27 October 2008 Posted by: sinyan.tan No Comment

NG SOOK ZHEN
Second Year NUS Law, Juris Editor, SLR

The right to privacy has often been regarded as insubstantial in the face of economic growth and communitarian values. In his 1986 National Day Rally speech, the then Prime Minister Lee Kuan Yew commented: “I am often accused of interfering in the private lives of citizens. Yet, if I did not, had I not done that, we wouldn’t be here today. And I say without the slightest remorse, that we wouldn’t be here, we would not have made economic progress.”

Fast-forward to 2008.

We articulate our thoughts via  the keyboard, publish our photo albums to the world, and display our databases in places far-removed from the dusty dossiers they were once relegated to. .

New technologies have emerged and some have the ability to invade an individual’s privacy. Espial of communications like email, surveillance at the workplace and public spaces, and information systems such as biometrics and identity cards are now readily available avenues which one may use to access and interfere into the private life of another. Technology has changed the way we can define our private lives as citizens of an island that is wired up in every aspect of its public and private sectors.

And the law has changed too.

Privacy is now protected in e-commerce, through legislation such as Electronic Transactions Act, National Computer Board Act and the Computer Misuse Act. The Banking Act also prohibits disclosure of financial information without the permission of the customer.

Judicially, the modern case of Malcomson v. Mehta, [2001] 4 Sing. L.R. 454 (Malcomson), most noted for creating the local tort of harrassment, is a healthy indication that the courts are beginning to recognise privacy as a right.  As tangential to privacy as Malcomson may sound, the case signifies the empowerment of the individual (through the tort of harassment) to restrain others from interference of one’s personal space. Quoting International Privacy, Publicity and Personality Laws (2001) in the judgment, the court noted: “If and when this(the development in Singapore of a common law tort of intentional harassment) takes place, there would be much scope for the protection of privacy, since the tort may, if fully developed, protect against ‘distress, inconvenience and discomfort’.”

But the dearth of legislation or judicial decisions relating to privacy law remains startling.

Beyond the fact that the Constitution does not contain any explicit right to privacy, there is also little legislation that deals with the right to privacy.  Little has been done to cope with the rapid advancement of technology.
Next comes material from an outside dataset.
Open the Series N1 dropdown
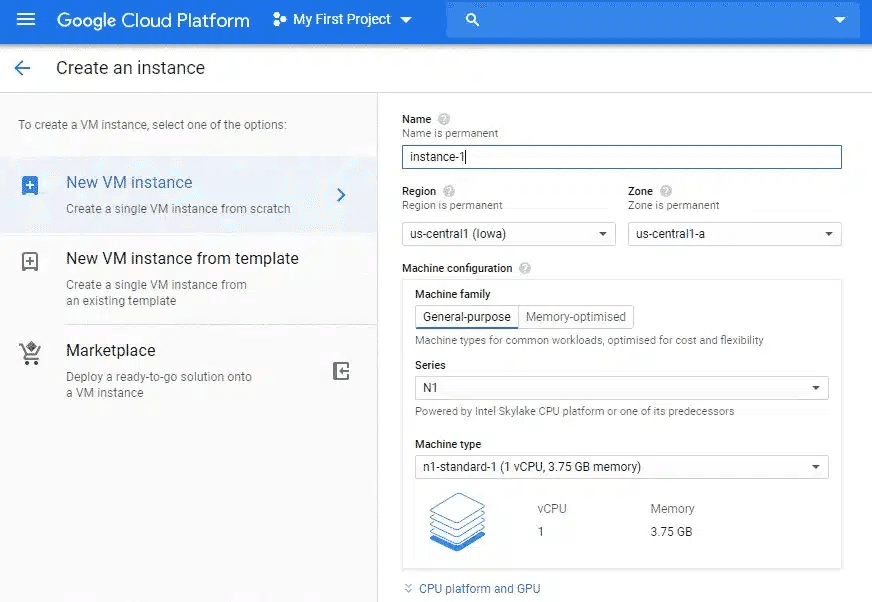Viewport: 872px width, 602px height. click(x=621, y=387)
For instance, employer monitoring of employee phone calls, e-mails, and Internet usage is permissible under Singapore law. Under local property law, workplace e-mail, telephone and computer contents are the property of the employer. If, for example, an employee loses his job because of the contents of his communications technology, he has no grounds for defense based on an invasion of privacy.

There has been clear recognition in various jurisdictions that enshrining privacy rights in law yields economic benefit.  Experience in Europe and the United States has shown that such legislation is a pre-condition to increasing consumer trust, especially in online commerce. Further, many large multinational companies are hesitant about locating large-scale outsourcing operations in countries where there is no legal framework for publishing breaches of data security and data privacy.

Given that there is a pragmatic, facilitative role for privacy laws, and that the experience of such laws have been largely positive in foreign jurisdictions such as the United States, it may well be time that Singapore fills the lacuna that presently exist in her laws in order to deal effectively with the various privacy issues.

If we do not, and will not do that, we may not be here tomorrow.